[START OF DOCUMENT SEGMENT]
7.16 Business transaction instance 
This describe an actual instance of a valid or legal business transaction following the 
patterns defined in the Business Transaction Patterns layer. This is a real conversation and 
information exchange between two trading partners (RosettaNet 2001). 

7.17 Trading partner agreement (TPA) 
This determines the dynamic creation and management of relationships between partners, 
and includes profiles of trading partners' B2B infrastructure, protocols and contractual 
agreements for transactions (UBL 2001). 

7.18 Security 


This layer spans a wide range of abstractions from basic encryption, authentication and 
authorization on the core XML layer, to non-repudiation and security policies in the 
business process layer. It includes the technologies used to implement both transient and 
persistent security functions, and the policies that manage and apply these technologies 
(W3C 2002). 

8 Examples of some exciting new technologies enabled by XML 

8. 1 Internet search engines 
Imagine a search engine that understands and uses contextual information when performing 
a full-text search. Searching for information about the Java programming language would no 
longer yield links to coffee sites or the Island of Java. This is because searching for the term 
'Java' is narrowed down to those fields tagged as a 'programming language'. As a result, the 
speed and accuracy of the search is dramatically improved. Widespread use of XML 
repository technology on Web servers will play a vital role in easing the 'information 
overload' currently suffered by Internet users (Hogan 2002). For example, when searching 
for information on a subject that is contained in a single chapter or even a single page within 
a book, XML enables you to retrieve only that chapter or page, while HTML currently gives 
you the entire book. Of course, all of these benefits require a sophisticated, scalable and fast 
repository. This repository must be able to manage the rich XML links and understand XML 
structure so that it indexes text based on its context and use in a document. 

8.2 Self-describing binary large objects (BLOBs) and distributed object file systems 
File systems today store files as BLOBs, whether they are word processing documents, 
presentations, databases, pictures, CORBA objects, etc. The information is locked inside the 
file and is not accessible to the file system. The file system has only minimal information 
about the files. File systems could do no better with XML data. However, by leveraging a 
sophisticated object-oriented structure, the contents and structure of XML data can be 
indexed, searched and manipulated in a sophisticated and granular fashion. As a result, the 
XML data can be managed in a distributed fashion, much like the Internet itself. A powerful 
XML linking mechanism also makes it possible to tightly bind a BLOB with a set of XML 
metadata describing it, sort of a machine-readable summary (Hogan 2002). Since an object 
database management system (ODBMS) powered XML repository can natively manage 
structured content, binary data types and arbitrary links between the two, it is the only 
solution with the power to build distributed object repositories that offer scalable 
management of legacy documents and XML data.
[END OF DOCUMENT SEGMENT]
[START OF DATA SHOWN]
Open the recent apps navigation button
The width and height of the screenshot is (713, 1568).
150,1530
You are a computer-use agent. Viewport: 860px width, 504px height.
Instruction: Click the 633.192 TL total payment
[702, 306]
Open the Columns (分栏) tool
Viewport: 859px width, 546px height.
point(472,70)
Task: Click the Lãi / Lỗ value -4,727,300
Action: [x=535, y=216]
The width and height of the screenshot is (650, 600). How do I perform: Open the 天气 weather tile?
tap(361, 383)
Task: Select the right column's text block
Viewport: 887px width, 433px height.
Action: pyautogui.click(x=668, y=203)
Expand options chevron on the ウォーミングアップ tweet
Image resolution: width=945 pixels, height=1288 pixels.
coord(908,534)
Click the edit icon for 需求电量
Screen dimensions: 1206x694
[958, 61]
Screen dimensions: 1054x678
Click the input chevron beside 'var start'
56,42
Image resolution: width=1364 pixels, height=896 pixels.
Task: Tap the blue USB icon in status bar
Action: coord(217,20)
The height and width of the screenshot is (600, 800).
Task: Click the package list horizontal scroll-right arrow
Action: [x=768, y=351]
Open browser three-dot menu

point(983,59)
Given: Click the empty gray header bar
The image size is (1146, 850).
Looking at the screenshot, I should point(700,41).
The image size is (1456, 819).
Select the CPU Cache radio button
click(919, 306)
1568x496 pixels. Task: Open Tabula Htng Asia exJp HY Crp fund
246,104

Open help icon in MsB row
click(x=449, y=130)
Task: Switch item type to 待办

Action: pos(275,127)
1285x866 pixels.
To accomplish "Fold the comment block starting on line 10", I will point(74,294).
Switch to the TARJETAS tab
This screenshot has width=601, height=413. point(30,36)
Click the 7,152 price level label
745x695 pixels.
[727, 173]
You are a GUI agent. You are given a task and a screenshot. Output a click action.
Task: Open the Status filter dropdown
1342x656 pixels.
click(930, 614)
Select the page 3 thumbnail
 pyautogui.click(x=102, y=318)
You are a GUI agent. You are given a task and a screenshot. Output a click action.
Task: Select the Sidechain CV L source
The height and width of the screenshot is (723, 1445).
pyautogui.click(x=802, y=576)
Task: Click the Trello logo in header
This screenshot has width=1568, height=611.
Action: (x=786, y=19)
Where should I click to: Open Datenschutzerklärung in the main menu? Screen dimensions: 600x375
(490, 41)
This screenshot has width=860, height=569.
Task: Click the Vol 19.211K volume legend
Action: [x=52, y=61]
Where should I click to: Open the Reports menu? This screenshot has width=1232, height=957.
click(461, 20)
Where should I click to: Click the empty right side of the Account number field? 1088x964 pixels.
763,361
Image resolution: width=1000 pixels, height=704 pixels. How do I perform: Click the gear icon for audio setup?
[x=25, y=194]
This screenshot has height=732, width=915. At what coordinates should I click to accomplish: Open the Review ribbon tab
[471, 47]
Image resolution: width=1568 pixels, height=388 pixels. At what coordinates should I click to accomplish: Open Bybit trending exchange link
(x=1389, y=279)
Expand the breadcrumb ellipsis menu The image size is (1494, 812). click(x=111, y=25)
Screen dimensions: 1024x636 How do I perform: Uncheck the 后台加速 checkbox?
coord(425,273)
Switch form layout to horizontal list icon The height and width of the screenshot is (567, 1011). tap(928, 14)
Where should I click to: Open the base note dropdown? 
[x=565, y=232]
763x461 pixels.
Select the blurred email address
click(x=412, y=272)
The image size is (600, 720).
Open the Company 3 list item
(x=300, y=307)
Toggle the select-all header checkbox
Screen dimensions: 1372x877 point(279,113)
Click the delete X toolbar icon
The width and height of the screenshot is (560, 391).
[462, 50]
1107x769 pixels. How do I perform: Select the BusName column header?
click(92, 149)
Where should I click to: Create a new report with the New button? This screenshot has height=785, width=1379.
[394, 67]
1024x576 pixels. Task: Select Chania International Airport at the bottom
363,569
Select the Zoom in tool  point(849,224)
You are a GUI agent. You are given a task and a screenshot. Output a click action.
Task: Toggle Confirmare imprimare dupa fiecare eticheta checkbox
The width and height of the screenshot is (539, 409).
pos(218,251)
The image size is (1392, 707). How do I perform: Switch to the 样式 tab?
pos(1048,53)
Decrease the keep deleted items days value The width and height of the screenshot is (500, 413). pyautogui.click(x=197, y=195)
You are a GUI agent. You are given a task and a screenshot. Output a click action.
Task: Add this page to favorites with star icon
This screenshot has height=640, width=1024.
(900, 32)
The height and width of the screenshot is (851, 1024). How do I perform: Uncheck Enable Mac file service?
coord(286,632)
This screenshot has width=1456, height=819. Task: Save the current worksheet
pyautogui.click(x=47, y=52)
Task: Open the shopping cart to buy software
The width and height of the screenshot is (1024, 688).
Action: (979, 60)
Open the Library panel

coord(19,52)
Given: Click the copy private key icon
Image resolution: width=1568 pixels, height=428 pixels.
[END OF DATA SHOWN]
GOAL OF THE EXERCISE:
Reproduce the XML passage word for word, between "7.17 Trading partner" and "(W3C 2002).", inclusive. The records have no connection to the XML passage.

THE REPLY:
7.17 Trading partner agreement (TPA) 
This determines the dynamic creation and management of relationships between partners, 
and includes profiles of trading partners' B2B infrastructure, protocols and contractual 
agreements for transactions (UBL 2001). 

7.18 Security 


This layer spans a wide range of abstractions from basic encryption, authentication and 
authorization on the core XML layer, to non-repudiation and security policies in the 
business process layer. It includes the technologies used to implement both transient and 
persistent security functions, and the policies that manage and apply these technologies 
(W3C 2002).